Tuesday, June 19, 2012

Lessons from Kalam



Interests in traditional pharmacopoeia and medicinal practices of peoples in Latin America, Asia, Indian communities in North Americas and the Pacific were generated, largely due to the interests by pharmaceutical companies in discovering new drugs, spread of life threatening diseases, and the environmental concerns over large scale forest exploitation. Another approach is taken by linguists, anthropologists, and ethnobotanists in their research on biolinguistic diversity and cultural knowledge systems.

One of the most interesting research work carried out to transfer cultural knowledge from a Papua New Guinea language to a permanent form was the work done by late Ian Dr. Saem Majnep with the linguists Andrew Pawley. Their work was carried out among the Kalam people of Papua New Guinea. Dr. Majnep, from the Kalam society, had earlier worked with the anthropologist and ethnobiologist Ralph Bulmer. After Bulmer’s death Majnep collaborated later with others to document the cultural knowledge of the Kalam language group in Papua New Guinea.

Saem Majnep was fully aware of the changes around him. He realized the increasing pressure on the land, the conflicts that arise out of the social change in his society, and was quick to point out the difficult times the Kalam are going through in their history. The Kalam developed a deep knowledge of the forest and creatures that live there.

Majnep grew up on the edge of the forest, learning hunting and food gathering skills at an early age. This knowledge remained the basis of survival for the Kalam in the forest of Schrader Range since time memorial: “Much of their expertise was accumulated by the ancestors and handed on, but of course much of it was also gained by personal experience” (Majnep and Pawley 2001).

The case of Kalam is similar to many small Papua New Guinea language groups. Most of these communities are so isolated. They still live in their traditional lands where they cultivate their crops. They live off the land as their ancestors have done in the past.
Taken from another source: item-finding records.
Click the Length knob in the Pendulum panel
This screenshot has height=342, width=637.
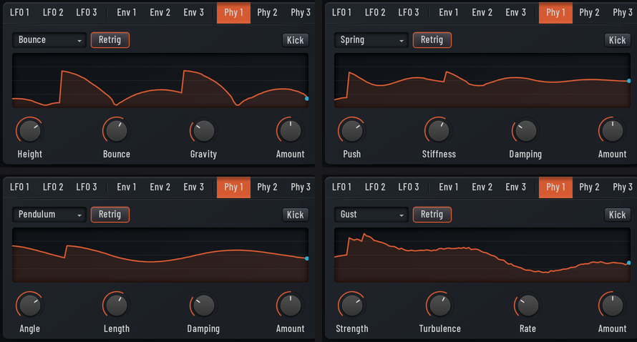117,306
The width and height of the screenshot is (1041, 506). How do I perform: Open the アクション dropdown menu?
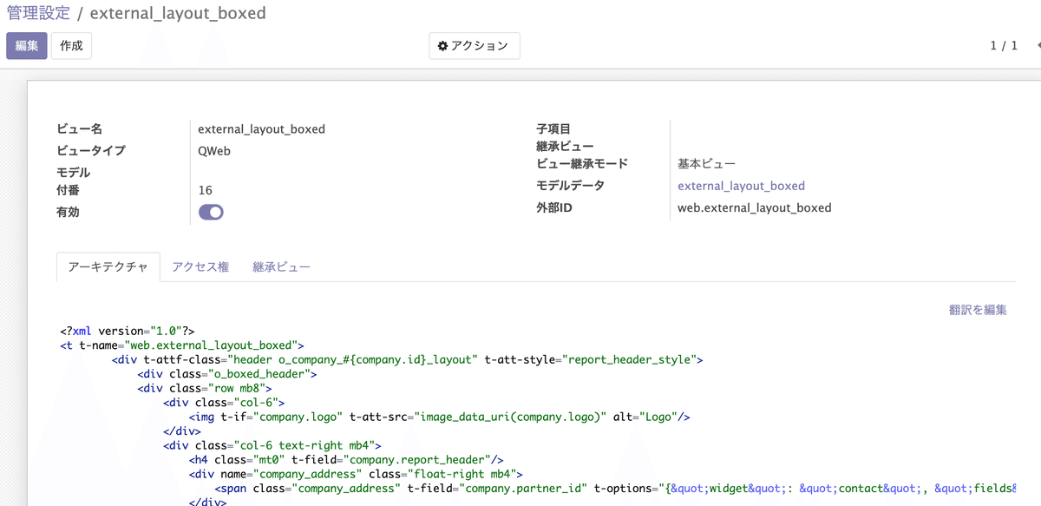point(475,46)
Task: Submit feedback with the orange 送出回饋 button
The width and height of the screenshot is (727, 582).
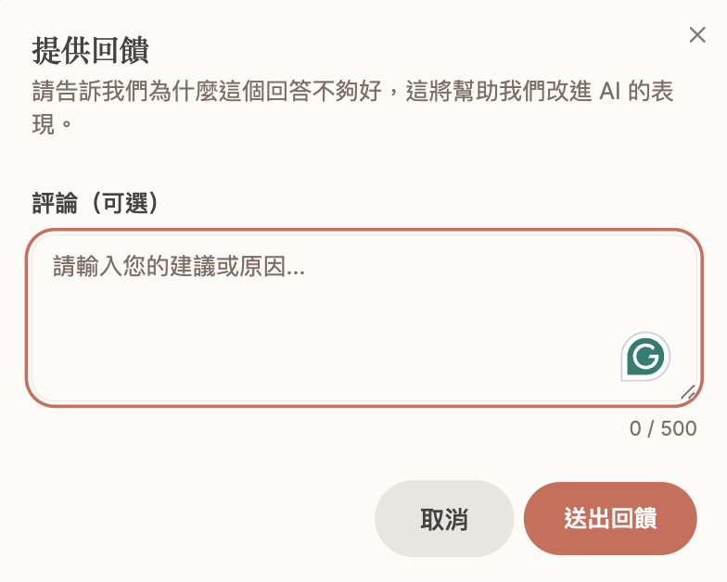Action: tap(610, 518)
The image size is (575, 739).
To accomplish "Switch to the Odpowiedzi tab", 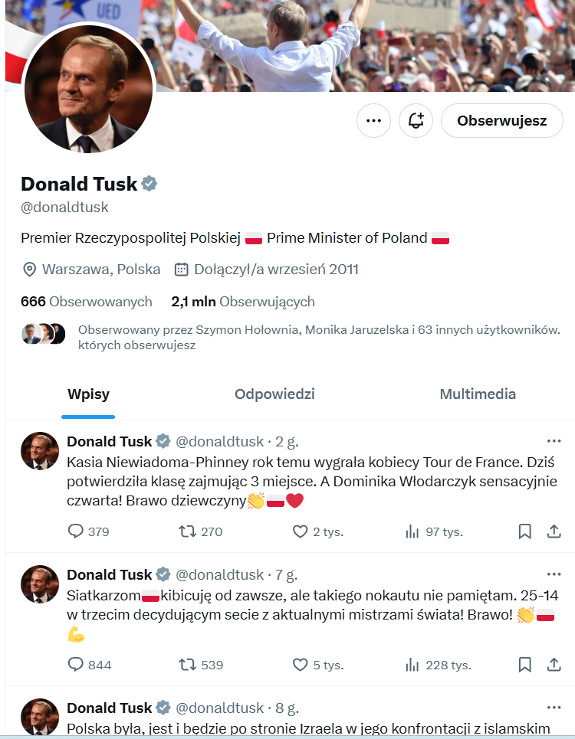I will (x=274, y=394).
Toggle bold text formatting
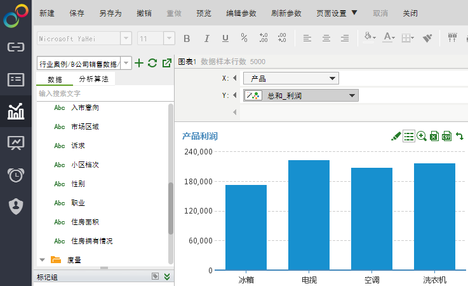The image size is (468, 286). 187,38
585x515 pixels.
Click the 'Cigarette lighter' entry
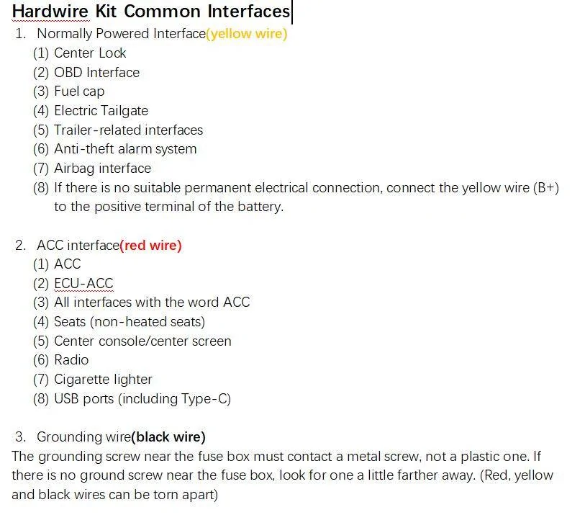(x=103, y=380)
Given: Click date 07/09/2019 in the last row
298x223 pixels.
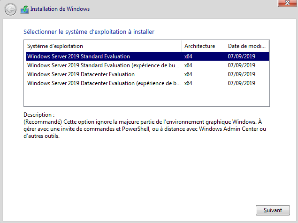Looking at the screenshot, I should (241, 83).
Many of these small communities are faced with the challenge to go with the younger generation who are attracted more to the modern ways than retaining the traditional knowledge and practices of the people.

The younger population move more freely in and out of their communities and the modern urban centres. Population increase, urban development, and increased social mobility are affecting the way of life for many people in our rural areas. Many of the older generations are finding it difficult to maintain their language and cultural knowledge.

With increased external influence and introduced developmental activities such as cattle ranging and modern road systems, the land is wasted and people are in constant conflict with each other. This according to Majnep is wrong. It has the potential of completely disabling the society. In his own words Majnep talked about ecological zones in Kalam:

“Now I would like to say something about how people in my area regard the landscape and wildlife of the Schrader Range. Our language has various terms of particular parts of the land and the forest, in which you will find certain kinds of plants but not others, and certain kinds of animals but not others. I suppose some of these terms refer to what ecologist would call “vegetation communities,” “ecological zones,” and “microenvironments.” I don’t fully understand some of these technical terms of English, but I want to stress that in thinking about the natural world Kalam pay close attention to all sorts of details about relationships between particular plants and animals and particular conditions of climate and soil and topography.”

Ian Saem Majnep
 “The reason we are interested in such details is because the gardens we plant, the wild plants we collect and the animals we hunt provide the essentials for our existence. It is vital for us to know where our crops will thrive, where wild plants that are important to us grow, which plants are found together, which plants are the food or sleeping places of which animals, how certain birds and other animals spread seeds, and so on,” Majnep said.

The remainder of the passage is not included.